== Direction ==
Reproduce each of the following entries verbatim, line by line.

== Material for this task ==

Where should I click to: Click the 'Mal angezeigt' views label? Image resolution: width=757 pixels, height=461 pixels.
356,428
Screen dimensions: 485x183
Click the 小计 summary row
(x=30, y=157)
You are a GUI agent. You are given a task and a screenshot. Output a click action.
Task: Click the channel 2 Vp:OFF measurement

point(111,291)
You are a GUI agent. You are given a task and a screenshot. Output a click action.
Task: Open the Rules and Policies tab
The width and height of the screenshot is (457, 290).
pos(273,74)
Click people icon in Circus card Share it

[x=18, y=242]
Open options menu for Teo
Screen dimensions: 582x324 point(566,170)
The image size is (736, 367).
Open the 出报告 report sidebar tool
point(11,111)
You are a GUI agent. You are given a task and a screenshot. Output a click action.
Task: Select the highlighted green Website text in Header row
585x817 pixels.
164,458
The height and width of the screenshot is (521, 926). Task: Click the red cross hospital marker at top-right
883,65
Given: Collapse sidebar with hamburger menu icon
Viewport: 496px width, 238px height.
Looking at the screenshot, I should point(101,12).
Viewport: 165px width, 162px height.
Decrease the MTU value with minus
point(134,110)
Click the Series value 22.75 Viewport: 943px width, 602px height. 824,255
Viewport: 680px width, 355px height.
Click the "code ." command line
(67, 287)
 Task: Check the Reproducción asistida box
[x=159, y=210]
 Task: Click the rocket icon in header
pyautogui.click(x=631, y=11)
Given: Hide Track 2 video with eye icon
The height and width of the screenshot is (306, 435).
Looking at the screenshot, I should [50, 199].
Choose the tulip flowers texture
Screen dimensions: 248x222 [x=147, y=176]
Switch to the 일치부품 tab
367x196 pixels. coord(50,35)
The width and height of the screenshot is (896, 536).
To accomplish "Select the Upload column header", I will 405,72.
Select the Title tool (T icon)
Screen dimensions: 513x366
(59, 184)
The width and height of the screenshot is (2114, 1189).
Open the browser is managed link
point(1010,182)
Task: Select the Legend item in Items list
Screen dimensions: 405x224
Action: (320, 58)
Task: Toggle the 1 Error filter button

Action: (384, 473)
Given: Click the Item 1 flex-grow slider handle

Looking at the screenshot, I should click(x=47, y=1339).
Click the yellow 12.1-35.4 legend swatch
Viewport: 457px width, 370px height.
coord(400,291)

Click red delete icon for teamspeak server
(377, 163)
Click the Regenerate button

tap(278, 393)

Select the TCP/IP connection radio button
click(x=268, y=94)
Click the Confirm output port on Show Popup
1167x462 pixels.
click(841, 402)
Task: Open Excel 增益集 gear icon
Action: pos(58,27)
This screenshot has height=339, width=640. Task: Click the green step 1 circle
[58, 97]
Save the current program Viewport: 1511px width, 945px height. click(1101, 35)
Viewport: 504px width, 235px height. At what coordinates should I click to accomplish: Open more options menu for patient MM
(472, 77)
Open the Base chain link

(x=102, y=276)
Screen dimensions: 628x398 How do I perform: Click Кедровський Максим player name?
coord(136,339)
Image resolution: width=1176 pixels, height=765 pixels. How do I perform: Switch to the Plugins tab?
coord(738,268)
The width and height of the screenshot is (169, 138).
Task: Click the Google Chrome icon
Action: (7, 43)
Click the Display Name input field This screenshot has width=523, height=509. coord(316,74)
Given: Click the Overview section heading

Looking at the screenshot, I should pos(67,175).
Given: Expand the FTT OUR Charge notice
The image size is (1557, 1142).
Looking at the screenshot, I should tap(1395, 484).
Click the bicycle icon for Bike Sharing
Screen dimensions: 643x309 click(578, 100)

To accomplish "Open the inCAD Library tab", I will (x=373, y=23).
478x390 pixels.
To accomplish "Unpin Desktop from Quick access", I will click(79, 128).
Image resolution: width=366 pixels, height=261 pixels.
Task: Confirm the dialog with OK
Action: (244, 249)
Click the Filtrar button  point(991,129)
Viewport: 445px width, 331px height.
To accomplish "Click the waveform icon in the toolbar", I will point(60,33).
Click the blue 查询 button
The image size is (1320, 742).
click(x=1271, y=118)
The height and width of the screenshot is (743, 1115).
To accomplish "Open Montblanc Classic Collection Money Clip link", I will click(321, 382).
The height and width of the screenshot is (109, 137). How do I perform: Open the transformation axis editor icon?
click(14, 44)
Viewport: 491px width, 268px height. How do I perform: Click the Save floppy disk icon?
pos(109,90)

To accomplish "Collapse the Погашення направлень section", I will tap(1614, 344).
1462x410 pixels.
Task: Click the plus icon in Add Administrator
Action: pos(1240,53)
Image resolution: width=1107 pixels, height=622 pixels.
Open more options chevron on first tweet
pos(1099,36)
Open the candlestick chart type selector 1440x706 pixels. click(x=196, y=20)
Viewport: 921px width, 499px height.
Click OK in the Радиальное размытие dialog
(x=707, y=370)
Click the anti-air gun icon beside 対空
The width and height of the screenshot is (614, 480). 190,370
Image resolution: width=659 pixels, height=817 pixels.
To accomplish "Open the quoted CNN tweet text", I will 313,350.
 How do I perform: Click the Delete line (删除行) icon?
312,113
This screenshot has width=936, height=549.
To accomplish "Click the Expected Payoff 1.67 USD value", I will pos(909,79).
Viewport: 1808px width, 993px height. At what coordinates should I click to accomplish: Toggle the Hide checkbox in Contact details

== Exercise response ==
Where should I click to: Click the 'Mal angezeigt' views label? Image resolution: width=757 pixels, height=461 pixels.
356,428
Screen dimensions: 485x183
Click the 小计 summary row
(x=30, y=157)
You are a GUI agent. You are given a task and a screenshot. Output a click action.
Task: Click the channel 2 Vp:OFF measurement

point(111,291)
You are a GUI agent. You are given a task and a screenshot. Output a click action.
Task: Open the Rules and Policies tab
The width and height of the screenshot is (457, 290).
pos(273,74)
Click people icon in Circus card Share it

[x=18, y=242]
Open options menu for Teo
Screen dimensions: 582x324 point(566,170)
The image size is (736, 367).
Open the 出报告 report sidebar tool
point(11,111)
You are a GUI agent. You are given a task and a screenshot. Output a click action.
Task: Select the highlighted green Website text in Header row
585x817 pixels.
164,458
The height and width of the screenshot is (521, 926). Task: Click the red cross hospital marker at top-right
883,65
Given: Collapse sidebar with hamburger menu icon
Viewport: 496px width, 238px height.
Looking at the screenshot, I should point(101,12).
Viewport: 165px width, 162px height.
Decrease the MTU value with minus
point(134,110)
Click the Series value 22.75 Viewport: 943px width, 602px height. 824,255
Viewport: 680px width, 355px height.
Click the "code ." command line
(67, 287)
 Task: Check the Reproducción asistida box
[x=159, y=210]
 Task: Click the rocket icon in header
pyautogui.click(x=631, y=11)
Given: Hide Track 2 video with eye icon
The height and width of the screenshot is (306, 435).
Looking at the screenshot, I should [50, 199].
Choose the tulip flowers texture
Screen dimensions: 248x222 [x=147, y=176]
Switch to the 일치부품 tab
367x196 pixels. coord(50,35)
The width and height of the screenshot is (896, 536).
To accomplish "Select the Upload column header", I will 405,72.
Select the Title tool (T icon)
Screen dimensions: 513x366
(59, 184)
The width and height of the screenshot is (2114, 1189).
Open the browser is managed link
point(1010,182)
Task: Select the Legend item in Items list
Screen dimensions: 405x224
Action: (320, 58)
Task: Toggle the 1 Error filter button

Action: (384, 473)
Given: Click the Item 1 flex-grow slider handle

Looking at the screenshot, I should click(x=47, y=1339).
Click the yellow 12.1-35.4 legend swatch
Viewport: 457px width, 370px height.
coord(400,291)

Click red delete icon for teamspeak server
(377, 163)
Click the Regenerate button

tap(278, 393)

Select the TCP/IP connection radio button
click(x=268, y=94)
Click the Confirm output port on Show Popup
1167x462 pixels.
click(841, 402)
Task: Open Excel 增益集 gear icon
Action: pos(58,27)
This screenshot has height=339, width=640. Task: Click the green step 1 circle
[58, 97]
Save the current program Viewport: 1511px width, 945px height. click(1101, 35)
Viewport: 504px width, 235px height. At what coordinates should I click to accomplish: Open more options menu for patient MM
(472, 77)
Open the Base chain link

(x=102, y=276)
Screen dimensions: 628x398 How do I perform: Click Кедровський Максим player name?
coord(136,339)
Image resolution: width=1176 pixels, height=765 pixels. How do I perform: Switch to the Plugins tab?
coord(738,268)
The width and height of the screenshot is (169, 138).
Task: Click the Google Chrome icon
Action: (7, 43)
Click the Display Name input field This screenshot has width=523, height=509. coord(316,74)
Given: Click the Overview section heading

Looking at the screenshot, I should pos(67,175).
Given: Expand the FTT OUR Charge notice
The image size is (1557, 1142).
Looking at the screenshot, I should tap(1395, 484).
Click the bicycle icon for Bike Sharing
Screen dimensions: 643x309 click(578, 100)

To accomplish "Open the inCAD Library tab", I will (x=373, y=23).
478x390 pixels.
To accomplish "Unpin Desktop from Quick access", I will click(79, 128).
Image resolution: width=366 pixels, height=261 pixels.
Task: Confirm the dialog with OK
Action: (244, 249)
Click the Filtrar button  point(991,129)
Viewport: 445px width, 331px height.
To accomplish "Click the waveform icon in the toolbar", I will point(60,33).
Click the blue 查询 button
The image size is (1320, 742).
click(x=1271, y=118)
The height and width of the screenshot is (743, 1115).
To accomplish "Open Montblanc Classic Collection Money Clip link", I will click(321, 382).
The height and width of the screenshot is (109, 137). How do I perform: Open the transformation axis editor icon?
click(14, 44)
Viewport: 491px width, 268px height. How do I perform: Click the Save floppy disk icon?
pos(109,90)

To accomplish "Collapse the Погашення направлень section", I will tap(1614, 344).
1462x410 pixels.
Task: Click the plus icon in Add Administrator
Action: pos(1240,53)
Image resolution: width=1107 pixels, height=622 pixels.
Open more options chevron on first tweet
pos(1099,36)
Open the candlestick chart type selector 1440x706 pixels. click(x=196, y=20)
Viewport: 921px width, 499px height.
Click OK in the Радиальное размытие dialog
(x=707, y=370)
Click the anti-air gun icon beside 対空
The width and height of the screenshot is (614, 480). 190,370
Image resolution: width=659 pixels, height=817 pixels.
To accomplish "Open the quoted CNN tweet text", I will 313,350.
 How do I perform: Click the Delete line (删除行) icon?
312,113
This screenshot has width=936, height=549.
To accomplish "Click the Expected Payoff 1.67 USD value", I will pos(909,79).
Viewport: 1808px width, 993px height. At what coordinates should I click to accomplish: Toggle the Hide checkbox in Contact details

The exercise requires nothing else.